Companies should be expected to earn their environmental credentials

'I love Hong Kong! I love green!' was the slogan in a series of government publicity programmes promoting greener lifestyle a few years back. This idea has been continued in the recent local green tide demaning a better environment.

The word 'green' has become a fashion - green can sell. Green products and services, no matter how green they really are, help instil psychological comfort into people's minds when they buy them. Now it appears that even a small bit of green can boost a company's social profile as a fulfilment of its corporate social responsibility.

Companies are advocating simpler food packaging, using electrical appliances with greater energy efficiency and optimising air-conditioning in their offices. These are environmentally-friendly moves in terms of resources and energy saving. They are indeed doing some good, but companies should be cautiously viewed as a whole before we raise our hands in applause.

We should not hear of banks glorifying their conversion of mailing monthly bills to e-statements as a green achievement on one hand, while delivering mass circulars to all households advertising mortgage products on the other.

Such two-faced practices only raise questions about a company's pledge to go green. Consumers sooner or later recognise such hypocrisy, which only damages a company's image.

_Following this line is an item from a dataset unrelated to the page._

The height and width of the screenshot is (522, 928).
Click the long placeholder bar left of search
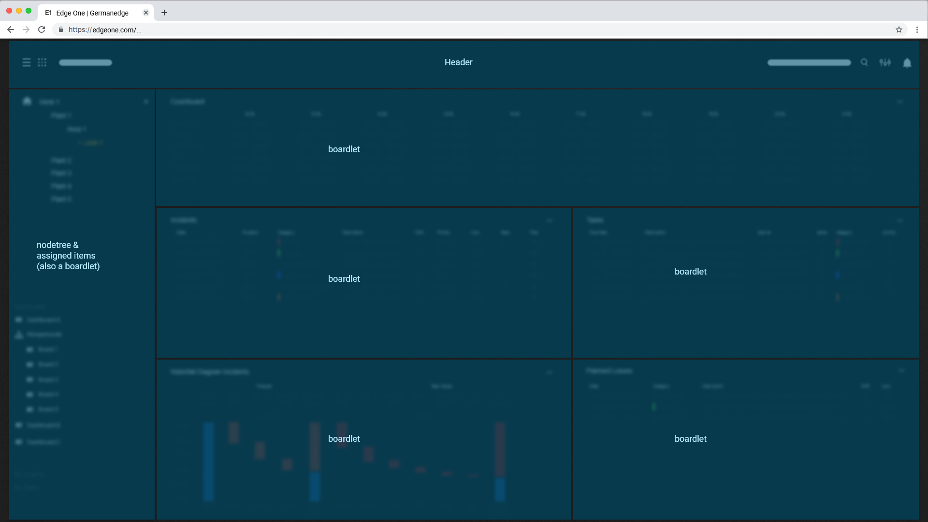pos(809,62)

There are many cases of probable environmental damage in the name of going green. The feverish rush to buy bags tagged "I am not a plastic bag" displayed how people can overreact to the trend of eco-luxury. This seeking of prestige, which caused unnecessary consumption of these bags, sent a message that was the opposite of the meaning of going green.

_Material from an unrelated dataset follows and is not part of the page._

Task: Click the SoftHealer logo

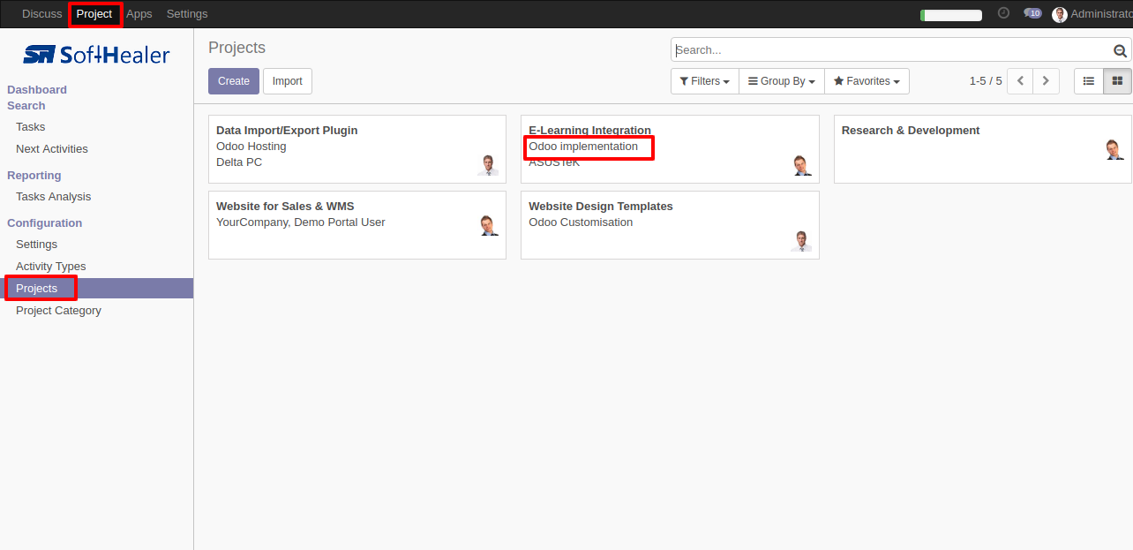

Property developers in the New Territories recently caused an outcry when they laid out plans for "green" low-rise country villas and eco-friendly hotels.

What caused offence was the impact on ecologically sensitive bird and marine habitats during construction.

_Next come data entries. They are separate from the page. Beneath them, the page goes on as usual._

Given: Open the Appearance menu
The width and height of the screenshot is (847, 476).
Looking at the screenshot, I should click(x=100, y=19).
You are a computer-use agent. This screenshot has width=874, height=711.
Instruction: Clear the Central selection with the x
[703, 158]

Green rural development should not be judged too quickly as a good thing before proper assessment can be made on a project's environmental impact.

While we must be careful not to be misled by the "greenwashing" practices of some companies, it's still important to maintain our own desire to stay green in our daily lives.

If the public holds these values strongly, and is more environmentally aware, then companies will think twice before adopting misleading green policies.

It will also encourage businesses to devote more resources to developing environmentally-friendly products and services, not simply using the green theme as an advertising gimmick.